TASK BRIEF:
Return only the lines running from the first line of the listing through the one with "Open the Reporting menu", unchanged.

MATERIALS PROVIDED:
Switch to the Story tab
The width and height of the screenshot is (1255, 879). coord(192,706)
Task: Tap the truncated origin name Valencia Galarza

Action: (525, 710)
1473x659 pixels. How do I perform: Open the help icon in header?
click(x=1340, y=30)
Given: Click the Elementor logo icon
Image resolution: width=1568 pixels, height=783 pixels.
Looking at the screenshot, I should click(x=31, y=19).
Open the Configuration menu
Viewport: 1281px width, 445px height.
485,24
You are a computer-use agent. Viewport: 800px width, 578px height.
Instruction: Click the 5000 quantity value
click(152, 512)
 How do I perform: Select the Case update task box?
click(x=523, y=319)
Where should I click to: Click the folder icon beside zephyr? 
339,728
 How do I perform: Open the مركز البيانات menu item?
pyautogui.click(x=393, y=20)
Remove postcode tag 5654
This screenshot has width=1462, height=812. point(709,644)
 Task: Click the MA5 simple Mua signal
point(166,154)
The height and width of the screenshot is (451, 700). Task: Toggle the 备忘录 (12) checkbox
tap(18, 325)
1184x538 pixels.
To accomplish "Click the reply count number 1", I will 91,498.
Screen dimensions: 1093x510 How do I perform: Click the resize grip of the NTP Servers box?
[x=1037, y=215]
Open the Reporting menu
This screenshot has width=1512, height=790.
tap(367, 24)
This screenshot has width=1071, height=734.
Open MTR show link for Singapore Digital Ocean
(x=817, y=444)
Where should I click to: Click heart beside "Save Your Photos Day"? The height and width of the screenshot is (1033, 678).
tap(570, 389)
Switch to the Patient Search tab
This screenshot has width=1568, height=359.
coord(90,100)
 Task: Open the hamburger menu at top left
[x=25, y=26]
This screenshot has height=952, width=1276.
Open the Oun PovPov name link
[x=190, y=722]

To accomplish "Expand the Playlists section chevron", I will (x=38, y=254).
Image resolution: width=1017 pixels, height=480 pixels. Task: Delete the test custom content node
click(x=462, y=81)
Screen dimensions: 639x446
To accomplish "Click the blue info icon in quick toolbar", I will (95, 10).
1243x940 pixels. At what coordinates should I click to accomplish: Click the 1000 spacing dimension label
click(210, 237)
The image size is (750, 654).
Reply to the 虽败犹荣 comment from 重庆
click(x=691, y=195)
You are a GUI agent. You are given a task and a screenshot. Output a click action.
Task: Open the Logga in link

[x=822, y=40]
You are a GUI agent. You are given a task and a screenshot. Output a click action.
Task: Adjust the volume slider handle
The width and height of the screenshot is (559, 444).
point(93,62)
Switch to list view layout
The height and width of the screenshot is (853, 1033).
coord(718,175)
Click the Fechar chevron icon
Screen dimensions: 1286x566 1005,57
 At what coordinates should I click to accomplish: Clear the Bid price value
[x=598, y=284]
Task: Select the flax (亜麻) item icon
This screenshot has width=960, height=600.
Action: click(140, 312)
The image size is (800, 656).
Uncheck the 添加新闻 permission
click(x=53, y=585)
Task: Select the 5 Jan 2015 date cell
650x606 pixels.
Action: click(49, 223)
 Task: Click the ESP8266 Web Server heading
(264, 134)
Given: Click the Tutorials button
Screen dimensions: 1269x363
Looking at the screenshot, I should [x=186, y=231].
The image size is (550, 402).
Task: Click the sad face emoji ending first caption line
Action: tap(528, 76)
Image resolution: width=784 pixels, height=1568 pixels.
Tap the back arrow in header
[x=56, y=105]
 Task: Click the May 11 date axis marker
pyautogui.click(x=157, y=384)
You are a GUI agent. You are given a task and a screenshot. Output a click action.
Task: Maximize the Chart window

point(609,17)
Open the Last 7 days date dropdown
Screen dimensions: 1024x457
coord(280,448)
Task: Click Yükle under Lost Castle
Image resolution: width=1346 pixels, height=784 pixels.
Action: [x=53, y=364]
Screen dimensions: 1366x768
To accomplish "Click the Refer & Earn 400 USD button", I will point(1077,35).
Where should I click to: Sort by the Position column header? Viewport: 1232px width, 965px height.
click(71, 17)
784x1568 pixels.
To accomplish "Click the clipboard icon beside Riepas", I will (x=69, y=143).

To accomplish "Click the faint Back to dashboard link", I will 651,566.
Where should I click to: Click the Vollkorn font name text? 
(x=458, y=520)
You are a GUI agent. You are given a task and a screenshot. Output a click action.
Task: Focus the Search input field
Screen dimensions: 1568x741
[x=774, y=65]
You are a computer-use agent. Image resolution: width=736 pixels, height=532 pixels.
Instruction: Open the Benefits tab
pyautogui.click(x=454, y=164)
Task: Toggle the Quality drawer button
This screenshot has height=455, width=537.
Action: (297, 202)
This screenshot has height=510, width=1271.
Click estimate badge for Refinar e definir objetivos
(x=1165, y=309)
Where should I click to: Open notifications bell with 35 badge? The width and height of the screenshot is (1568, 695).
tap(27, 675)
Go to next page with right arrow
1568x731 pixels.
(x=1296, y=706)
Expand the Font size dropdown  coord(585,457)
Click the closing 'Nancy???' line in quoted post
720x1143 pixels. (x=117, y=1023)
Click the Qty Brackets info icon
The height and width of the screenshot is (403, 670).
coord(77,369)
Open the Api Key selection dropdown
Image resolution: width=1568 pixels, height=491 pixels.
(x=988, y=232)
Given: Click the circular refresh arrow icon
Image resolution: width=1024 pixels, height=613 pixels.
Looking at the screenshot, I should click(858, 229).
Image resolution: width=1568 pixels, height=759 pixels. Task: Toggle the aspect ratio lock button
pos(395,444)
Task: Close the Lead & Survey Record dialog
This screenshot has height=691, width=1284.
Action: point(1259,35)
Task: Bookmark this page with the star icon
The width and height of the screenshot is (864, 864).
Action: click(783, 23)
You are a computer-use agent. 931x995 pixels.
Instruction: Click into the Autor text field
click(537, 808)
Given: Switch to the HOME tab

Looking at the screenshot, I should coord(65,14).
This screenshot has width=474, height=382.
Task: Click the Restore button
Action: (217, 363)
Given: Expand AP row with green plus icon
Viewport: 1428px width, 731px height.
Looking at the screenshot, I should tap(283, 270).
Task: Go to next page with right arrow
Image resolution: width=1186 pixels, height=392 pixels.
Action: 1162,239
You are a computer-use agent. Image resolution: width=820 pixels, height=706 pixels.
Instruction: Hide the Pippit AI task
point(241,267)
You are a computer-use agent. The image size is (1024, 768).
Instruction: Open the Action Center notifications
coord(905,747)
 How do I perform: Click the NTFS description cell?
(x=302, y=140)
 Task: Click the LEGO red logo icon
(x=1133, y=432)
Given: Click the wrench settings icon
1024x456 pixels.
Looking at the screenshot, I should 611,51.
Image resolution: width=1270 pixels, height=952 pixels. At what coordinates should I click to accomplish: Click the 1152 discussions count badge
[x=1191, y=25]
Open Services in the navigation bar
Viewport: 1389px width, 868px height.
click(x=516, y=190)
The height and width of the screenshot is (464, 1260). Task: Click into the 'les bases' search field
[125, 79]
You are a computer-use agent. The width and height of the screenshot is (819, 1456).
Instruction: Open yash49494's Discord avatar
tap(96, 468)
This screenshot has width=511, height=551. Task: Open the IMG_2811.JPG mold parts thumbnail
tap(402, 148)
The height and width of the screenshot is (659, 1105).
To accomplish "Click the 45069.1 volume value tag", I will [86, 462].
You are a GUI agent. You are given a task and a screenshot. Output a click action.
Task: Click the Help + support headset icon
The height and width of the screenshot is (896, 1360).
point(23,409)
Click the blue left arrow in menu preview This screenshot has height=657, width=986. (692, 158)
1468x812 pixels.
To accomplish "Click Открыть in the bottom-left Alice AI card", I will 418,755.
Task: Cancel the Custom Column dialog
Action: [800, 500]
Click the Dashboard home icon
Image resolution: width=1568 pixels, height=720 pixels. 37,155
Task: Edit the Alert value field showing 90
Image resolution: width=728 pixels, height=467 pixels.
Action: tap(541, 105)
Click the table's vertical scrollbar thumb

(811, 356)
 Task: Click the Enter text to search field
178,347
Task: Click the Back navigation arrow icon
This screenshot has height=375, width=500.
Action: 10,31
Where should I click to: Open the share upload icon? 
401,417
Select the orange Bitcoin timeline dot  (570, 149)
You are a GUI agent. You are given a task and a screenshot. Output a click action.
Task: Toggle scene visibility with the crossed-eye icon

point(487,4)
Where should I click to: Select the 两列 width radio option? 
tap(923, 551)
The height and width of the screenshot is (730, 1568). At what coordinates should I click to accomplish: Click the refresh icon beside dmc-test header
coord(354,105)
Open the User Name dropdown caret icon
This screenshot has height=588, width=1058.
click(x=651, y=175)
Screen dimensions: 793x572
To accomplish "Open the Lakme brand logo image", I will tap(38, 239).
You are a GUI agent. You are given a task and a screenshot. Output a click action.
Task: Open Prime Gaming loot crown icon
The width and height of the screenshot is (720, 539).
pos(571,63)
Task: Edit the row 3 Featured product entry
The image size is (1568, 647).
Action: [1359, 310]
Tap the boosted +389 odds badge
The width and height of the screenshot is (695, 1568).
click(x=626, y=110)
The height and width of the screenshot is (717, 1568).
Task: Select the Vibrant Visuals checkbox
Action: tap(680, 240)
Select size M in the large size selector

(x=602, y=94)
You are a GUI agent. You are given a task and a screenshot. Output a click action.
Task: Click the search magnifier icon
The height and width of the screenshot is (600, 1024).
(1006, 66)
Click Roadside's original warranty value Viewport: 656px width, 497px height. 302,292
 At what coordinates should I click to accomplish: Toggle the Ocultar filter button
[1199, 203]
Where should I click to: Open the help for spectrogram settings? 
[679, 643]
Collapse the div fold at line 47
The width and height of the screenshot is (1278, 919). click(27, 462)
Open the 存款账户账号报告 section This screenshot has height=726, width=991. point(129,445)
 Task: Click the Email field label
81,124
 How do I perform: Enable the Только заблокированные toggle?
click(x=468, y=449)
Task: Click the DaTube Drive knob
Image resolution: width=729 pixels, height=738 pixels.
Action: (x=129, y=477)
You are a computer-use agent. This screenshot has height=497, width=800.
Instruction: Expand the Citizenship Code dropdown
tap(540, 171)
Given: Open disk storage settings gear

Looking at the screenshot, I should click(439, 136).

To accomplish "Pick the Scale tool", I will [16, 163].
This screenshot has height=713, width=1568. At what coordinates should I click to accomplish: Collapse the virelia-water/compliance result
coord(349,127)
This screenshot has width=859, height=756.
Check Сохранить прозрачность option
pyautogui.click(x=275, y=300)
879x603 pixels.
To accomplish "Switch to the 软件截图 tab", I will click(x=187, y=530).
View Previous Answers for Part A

ANSWER BELOW:
Switch to the Story tab
The width and height of the screenshot is (1255, 879). coord(192,706)
Task: Tap the truncated origin name Valencia Galarza

Action: (525, 710)
1473x659 pixels. How do I perform: Open the help icon in header?
click(x=1340, y=30)
Given: Click the Elementor logo icon
Image resolution: width=1568 pixels, height=783 pixels.
Looking at the screenshot, I should click(x=31, y=19).
Open the Configuration menu
Viewport: 1281px width, 445px height.
485,24
You are a computer-use agent. Viewport: 800px width, 578px height.
Instruction: Click the 5000 quantity value
click(152, 512)
 How do I perform: Select the Case update task box?
click(x=523, y=319)
Where should I click to: Click the folder icon beside zephyr? 
339,728
 How do I perform: Open the مركز البيانات menu item?
pyautogui.click(x=393, y=20)
Remove postcode tag 5654
This screenshot has width=1462, height=812. point(709,644)
 Task: Click the MA5 simple Mua signal
point(166,154)
The height and width of the screenshot is (451, 700). Task: Toggle the 备忘录 (12) checkbox
tap(18, 325)
1184x538 pixels.
To accomplish "Click the reply count number 1", I will 91,498.
Screen dimensions: 1093x510 How do I perform: Click the resize grip of the NTP Servers box?
[x=1037, y=215]
Open the Reporting menu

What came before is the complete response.